SHORT PROBLEM: Put everything from the start of the lines down to the line containing "pyautogui.click(x=293, y=245)" into a two-column CSV with the header instruction,click. Give one row per pair, with the text and its answer each in its own quoted field and line breaks replaced by spaces.

EXTRACTED MATERIAL:
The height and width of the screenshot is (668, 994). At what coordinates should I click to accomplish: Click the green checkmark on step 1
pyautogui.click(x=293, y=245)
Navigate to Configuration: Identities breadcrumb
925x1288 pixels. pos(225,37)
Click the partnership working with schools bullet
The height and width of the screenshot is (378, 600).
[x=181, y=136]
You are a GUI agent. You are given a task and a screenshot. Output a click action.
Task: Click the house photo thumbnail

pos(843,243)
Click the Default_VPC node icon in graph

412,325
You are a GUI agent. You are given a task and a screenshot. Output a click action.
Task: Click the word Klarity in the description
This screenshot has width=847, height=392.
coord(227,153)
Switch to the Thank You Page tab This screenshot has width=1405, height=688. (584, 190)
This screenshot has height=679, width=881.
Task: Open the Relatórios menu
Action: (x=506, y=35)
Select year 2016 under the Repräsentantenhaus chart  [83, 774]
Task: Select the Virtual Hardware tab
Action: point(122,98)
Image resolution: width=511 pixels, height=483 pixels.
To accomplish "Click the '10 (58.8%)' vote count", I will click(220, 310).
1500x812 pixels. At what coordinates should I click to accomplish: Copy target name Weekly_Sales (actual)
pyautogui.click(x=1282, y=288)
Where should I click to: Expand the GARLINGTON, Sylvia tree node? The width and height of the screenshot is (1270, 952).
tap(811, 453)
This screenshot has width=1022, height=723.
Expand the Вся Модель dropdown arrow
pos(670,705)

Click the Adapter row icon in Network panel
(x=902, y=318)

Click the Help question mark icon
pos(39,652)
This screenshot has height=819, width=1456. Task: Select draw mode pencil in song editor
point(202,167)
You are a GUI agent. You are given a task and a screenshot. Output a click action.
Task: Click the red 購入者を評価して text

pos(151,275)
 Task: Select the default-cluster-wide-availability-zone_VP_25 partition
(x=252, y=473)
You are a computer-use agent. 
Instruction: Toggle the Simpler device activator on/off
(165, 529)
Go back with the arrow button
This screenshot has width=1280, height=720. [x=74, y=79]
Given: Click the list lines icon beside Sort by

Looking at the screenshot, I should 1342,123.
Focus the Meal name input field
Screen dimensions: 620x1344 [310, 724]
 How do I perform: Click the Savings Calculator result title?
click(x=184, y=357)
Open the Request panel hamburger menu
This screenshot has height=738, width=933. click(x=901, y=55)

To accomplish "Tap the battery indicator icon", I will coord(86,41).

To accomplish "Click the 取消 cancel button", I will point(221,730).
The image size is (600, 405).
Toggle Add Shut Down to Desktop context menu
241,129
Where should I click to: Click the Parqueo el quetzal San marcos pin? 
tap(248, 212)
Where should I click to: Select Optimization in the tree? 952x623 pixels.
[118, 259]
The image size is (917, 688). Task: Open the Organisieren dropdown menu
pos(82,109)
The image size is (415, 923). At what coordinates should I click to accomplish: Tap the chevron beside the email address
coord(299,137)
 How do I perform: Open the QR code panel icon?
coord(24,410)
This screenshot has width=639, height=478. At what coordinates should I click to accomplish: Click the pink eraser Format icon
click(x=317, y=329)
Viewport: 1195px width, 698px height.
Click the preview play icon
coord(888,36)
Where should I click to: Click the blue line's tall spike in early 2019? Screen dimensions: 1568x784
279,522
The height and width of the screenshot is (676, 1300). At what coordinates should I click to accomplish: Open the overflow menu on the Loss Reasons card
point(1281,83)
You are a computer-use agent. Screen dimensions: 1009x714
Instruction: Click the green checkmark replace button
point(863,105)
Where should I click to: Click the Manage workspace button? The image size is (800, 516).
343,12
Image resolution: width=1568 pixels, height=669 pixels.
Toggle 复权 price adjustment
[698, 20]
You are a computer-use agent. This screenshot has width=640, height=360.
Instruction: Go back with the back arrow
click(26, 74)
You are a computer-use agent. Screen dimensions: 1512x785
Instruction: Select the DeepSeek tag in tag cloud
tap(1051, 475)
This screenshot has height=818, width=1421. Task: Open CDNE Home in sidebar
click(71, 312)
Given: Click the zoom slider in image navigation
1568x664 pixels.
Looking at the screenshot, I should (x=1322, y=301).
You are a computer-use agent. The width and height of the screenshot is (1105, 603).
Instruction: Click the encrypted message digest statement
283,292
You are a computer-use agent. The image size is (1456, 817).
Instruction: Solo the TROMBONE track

TASK RESULT:
instruction,click
"The height and width of the screenshot is (668, 994). At what coordinates should I click to accomplish: Click the green checkmark on step 1","pyautogui.click(x=293, y=245)"